Material provided:

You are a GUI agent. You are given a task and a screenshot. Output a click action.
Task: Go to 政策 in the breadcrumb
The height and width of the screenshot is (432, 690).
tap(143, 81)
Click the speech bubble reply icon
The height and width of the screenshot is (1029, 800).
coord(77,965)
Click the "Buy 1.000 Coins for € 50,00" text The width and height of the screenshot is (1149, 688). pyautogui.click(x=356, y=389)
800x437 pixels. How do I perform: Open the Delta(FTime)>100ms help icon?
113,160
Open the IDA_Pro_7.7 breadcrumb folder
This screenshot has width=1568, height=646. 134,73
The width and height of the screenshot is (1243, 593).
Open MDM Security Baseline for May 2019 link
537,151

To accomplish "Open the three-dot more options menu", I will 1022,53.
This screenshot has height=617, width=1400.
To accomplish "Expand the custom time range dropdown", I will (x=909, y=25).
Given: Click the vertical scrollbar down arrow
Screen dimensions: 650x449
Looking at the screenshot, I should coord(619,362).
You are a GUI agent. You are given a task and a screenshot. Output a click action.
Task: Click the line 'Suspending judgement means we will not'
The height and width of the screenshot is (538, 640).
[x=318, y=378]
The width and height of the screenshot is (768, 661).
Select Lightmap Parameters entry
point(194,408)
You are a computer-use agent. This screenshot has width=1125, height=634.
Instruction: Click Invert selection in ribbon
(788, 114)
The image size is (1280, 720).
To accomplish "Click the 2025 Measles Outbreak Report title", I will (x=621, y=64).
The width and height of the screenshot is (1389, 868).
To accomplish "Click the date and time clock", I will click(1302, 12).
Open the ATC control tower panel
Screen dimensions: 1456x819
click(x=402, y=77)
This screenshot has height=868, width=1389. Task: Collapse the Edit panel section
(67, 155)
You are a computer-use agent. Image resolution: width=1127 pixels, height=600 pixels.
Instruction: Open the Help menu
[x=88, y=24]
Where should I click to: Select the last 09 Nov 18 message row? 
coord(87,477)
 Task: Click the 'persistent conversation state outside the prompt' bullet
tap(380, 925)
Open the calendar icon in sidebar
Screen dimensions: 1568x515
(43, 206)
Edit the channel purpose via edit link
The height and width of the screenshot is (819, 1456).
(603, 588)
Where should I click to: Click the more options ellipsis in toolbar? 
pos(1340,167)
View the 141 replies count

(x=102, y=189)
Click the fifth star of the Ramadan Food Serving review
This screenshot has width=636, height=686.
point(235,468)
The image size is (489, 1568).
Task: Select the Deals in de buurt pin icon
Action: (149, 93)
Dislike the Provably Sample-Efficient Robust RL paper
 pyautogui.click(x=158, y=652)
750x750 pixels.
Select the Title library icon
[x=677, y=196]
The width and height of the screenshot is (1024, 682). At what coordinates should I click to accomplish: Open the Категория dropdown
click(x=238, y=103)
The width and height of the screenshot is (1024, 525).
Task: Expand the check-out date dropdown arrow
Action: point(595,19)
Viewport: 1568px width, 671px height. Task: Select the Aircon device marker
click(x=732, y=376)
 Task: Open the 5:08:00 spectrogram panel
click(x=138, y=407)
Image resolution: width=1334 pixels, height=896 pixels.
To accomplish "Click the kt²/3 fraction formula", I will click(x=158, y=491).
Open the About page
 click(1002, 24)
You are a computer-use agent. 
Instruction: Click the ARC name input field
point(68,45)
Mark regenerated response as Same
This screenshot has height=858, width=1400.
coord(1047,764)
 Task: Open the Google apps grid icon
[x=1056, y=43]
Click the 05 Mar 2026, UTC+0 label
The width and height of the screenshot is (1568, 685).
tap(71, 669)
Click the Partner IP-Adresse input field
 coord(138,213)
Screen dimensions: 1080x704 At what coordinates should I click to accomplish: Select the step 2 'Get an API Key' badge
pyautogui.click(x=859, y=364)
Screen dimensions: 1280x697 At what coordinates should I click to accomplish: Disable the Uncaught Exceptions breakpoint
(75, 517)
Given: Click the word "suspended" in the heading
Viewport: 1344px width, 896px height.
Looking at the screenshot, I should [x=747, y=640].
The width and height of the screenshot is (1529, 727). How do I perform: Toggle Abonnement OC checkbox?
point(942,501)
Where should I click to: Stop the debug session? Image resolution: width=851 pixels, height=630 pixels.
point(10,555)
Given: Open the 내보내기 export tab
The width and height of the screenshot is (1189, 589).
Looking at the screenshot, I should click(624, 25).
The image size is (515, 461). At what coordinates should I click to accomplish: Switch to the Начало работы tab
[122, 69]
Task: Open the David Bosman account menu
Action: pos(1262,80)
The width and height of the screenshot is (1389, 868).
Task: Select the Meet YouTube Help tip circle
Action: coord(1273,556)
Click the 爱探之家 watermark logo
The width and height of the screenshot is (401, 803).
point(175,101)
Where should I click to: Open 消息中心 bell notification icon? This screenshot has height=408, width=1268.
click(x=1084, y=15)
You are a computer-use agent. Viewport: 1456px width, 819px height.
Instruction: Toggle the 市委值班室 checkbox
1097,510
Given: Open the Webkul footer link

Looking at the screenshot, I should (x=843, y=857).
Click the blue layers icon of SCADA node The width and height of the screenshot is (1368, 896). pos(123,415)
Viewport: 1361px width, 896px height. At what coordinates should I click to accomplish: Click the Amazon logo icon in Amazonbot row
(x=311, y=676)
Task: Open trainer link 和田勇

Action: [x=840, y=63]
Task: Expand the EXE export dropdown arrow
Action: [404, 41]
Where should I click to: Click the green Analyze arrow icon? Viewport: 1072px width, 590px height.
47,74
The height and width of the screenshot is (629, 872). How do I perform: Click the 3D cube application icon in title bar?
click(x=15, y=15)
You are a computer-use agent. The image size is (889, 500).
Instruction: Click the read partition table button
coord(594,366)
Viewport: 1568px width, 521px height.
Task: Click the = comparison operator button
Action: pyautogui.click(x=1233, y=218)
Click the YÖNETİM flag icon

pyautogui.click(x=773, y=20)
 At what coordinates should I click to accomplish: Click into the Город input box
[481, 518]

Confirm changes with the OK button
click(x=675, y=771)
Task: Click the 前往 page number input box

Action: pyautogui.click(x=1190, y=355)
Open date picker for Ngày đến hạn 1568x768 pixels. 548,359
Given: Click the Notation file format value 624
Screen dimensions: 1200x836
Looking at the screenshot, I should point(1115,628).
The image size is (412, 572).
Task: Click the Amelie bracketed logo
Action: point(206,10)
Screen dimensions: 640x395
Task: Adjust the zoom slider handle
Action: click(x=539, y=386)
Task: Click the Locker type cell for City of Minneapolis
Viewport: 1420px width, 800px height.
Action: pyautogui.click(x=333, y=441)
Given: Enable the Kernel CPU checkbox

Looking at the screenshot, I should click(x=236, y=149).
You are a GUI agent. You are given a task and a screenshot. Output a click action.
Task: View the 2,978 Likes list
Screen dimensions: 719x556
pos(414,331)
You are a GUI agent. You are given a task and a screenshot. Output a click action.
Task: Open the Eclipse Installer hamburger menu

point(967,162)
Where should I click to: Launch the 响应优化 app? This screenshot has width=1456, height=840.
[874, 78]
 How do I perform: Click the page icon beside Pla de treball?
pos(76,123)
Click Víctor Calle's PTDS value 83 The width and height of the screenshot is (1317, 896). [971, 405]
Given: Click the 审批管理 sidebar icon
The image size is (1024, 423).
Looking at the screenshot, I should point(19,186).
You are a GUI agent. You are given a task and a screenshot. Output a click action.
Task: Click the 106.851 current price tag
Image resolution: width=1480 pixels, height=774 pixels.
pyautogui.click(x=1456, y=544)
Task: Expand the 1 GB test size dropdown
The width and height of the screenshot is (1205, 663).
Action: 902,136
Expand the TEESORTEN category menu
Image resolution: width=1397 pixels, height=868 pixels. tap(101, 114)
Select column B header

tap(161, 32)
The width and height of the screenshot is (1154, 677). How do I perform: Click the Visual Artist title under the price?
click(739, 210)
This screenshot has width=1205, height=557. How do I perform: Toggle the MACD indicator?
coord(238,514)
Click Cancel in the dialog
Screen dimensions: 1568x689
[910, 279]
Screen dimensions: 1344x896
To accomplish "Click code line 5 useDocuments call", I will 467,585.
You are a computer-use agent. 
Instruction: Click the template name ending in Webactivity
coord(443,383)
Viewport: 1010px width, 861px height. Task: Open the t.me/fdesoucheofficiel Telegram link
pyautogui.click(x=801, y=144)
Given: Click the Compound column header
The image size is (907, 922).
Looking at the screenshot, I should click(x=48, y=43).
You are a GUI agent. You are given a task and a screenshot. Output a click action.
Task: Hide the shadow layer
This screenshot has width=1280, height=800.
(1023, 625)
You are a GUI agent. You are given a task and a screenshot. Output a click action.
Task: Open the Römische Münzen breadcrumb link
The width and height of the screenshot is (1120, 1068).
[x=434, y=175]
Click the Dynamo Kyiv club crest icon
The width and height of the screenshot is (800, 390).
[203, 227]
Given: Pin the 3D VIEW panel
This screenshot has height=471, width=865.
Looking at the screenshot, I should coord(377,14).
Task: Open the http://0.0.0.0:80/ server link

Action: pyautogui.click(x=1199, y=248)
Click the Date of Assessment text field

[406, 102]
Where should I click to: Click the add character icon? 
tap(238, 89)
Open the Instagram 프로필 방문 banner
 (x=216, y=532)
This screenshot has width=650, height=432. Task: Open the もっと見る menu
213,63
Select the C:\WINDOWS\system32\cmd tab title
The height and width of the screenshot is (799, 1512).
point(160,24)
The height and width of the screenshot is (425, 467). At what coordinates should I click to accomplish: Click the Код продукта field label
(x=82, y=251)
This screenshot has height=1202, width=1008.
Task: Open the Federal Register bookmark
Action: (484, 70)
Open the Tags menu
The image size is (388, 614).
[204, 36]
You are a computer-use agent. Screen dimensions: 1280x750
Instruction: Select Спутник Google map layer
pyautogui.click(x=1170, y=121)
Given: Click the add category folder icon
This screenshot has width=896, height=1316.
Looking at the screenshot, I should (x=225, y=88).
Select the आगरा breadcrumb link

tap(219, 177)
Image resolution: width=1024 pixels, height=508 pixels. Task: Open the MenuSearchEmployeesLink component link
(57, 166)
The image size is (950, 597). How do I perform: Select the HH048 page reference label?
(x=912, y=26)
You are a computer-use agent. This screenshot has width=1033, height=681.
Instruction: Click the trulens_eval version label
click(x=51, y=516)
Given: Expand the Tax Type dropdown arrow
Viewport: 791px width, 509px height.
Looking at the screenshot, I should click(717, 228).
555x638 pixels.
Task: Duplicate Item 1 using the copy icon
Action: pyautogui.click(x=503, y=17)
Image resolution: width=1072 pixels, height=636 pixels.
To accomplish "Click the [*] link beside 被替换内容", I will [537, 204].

Exercise prompt: Reproduce verbatim the lines of the listing from the one containing "Image resolution: width=1072" through the end of the listing, both included.

Result of this task:
Image resolution: width=1072 pixels, height=636 pixels.
To accomplish "Click the [*] link beside 被替换内容", I will [537, 204].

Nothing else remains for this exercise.